Harun Farocki's nonlinear, non-narrative Images of the World and the Inscription of War presents us with a very different kind of image of the Holocaust. He is more concerned with modes of representation and correlates depictions of the Holocaust to representational strategies such as architectural elevations, three-dimensional models, and flight simulators. His images of Auschwitz make use of three primary sources: aerial reconnaissance photographs taken by Allied planes (to identify airstrips), drawings from a camp prisoner, and photographs taken of the camp. The many threads of his stories are presented in complicated fragments which require an active viewing on the part of the audience. Images are put before the viewer without any explicit framework in which to place them in context. Historical events - some shown, some implied - do not unfold in a linear or causal form. Images of dead bodies at Auschwitz do not necessarily follow from explanations of how Allied forces ignored the aerial images of concentration camps because they were told to focus on other targets, but Farocki's editing causes the viewer to make connections such as these. We are forced to reconcile the scales of perception and mortality in the Holocaust. Aerial photographs taken from planes relate the military perspective of removed destruction; Drawings and photographs immediately bring these images down to the scale of immediacy and individuality.

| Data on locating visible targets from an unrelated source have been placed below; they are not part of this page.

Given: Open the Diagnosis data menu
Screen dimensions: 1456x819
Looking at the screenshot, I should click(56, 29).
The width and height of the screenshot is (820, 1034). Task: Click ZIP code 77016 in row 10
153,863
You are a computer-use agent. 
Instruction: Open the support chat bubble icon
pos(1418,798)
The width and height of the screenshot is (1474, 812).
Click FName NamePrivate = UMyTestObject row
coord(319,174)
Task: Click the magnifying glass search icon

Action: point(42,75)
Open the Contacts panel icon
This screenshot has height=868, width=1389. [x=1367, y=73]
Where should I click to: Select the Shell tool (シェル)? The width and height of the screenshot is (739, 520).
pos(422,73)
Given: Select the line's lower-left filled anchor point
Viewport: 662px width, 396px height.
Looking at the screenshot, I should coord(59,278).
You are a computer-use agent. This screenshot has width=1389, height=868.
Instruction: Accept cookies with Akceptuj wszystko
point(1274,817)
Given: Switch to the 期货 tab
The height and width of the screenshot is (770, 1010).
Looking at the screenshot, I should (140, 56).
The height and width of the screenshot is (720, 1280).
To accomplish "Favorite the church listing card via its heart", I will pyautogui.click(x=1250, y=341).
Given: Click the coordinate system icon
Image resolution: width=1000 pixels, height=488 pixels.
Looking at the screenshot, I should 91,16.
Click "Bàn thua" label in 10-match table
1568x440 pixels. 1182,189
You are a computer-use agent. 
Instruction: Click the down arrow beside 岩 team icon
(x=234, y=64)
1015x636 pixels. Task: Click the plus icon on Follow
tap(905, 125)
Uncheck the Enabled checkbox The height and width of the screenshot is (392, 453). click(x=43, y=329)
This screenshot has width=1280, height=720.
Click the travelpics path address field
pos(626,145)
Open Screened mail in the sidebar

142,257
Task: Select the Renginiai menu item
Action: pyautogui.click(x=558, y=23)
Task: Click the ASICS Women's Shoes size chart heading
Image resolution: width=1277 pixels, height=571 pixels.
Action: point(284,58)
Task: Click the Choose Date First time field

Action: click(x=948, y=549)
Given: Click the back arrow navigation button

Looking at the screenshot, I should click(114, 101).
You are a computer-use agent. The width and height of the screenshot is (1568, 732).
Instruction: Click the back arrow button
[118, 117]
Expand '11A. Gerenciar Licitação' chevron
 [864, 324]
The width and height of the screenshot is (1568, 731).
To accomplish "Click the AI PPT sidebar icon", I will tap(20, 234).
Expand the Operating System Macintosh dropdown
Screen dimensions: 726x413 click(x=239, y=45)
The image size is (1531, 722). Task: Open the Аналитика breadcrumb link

Rather than creating an explicit narrative, however, the collage of visual information invites a reconstruction of history on the part of the audience. Farocki's use of sound works to a similar effect. We hear short, interrupted snippets of classical music (Satie, among others) as if a record is playing but someone is continually fading the volume in and out. When hearing this, we are not sure how to react; the fragments of the composition do not construct any identifiable piece. Farocki encourages a kind of re-composition to take place in our heads. We must fill in the missing information to create a whole, just as we must piece together the broken threads of visual evidence in order to create a reconstruction of historical reality.

Farocki directly acknowledges his engagement with history as the Other. He presents us with pieces of historical evidence which we must, in a dialogue with his film, recompose into a representation of history. By calling attention to representational strategies and requiring the viewer to participate in the extraction of meanings from these representations, the filmmaker has addressed the problem of representing a historical event in a cultural and political context so different than the one in which the historical event took place. He explicitly acknowledges the role that representation plays in a construction of reality and is careful to draw attention to the film medium as a representational strategy itself.

Images of the World is concerned with the representation historical event rather than an explanation of the Holocaust. The film recognizes that the historical event is frozen in the past, but that representational strategies are paramount in constructing our ways of seeing the historical event. Film's way of framing the event can often determine the realities that the historical event can have in the present.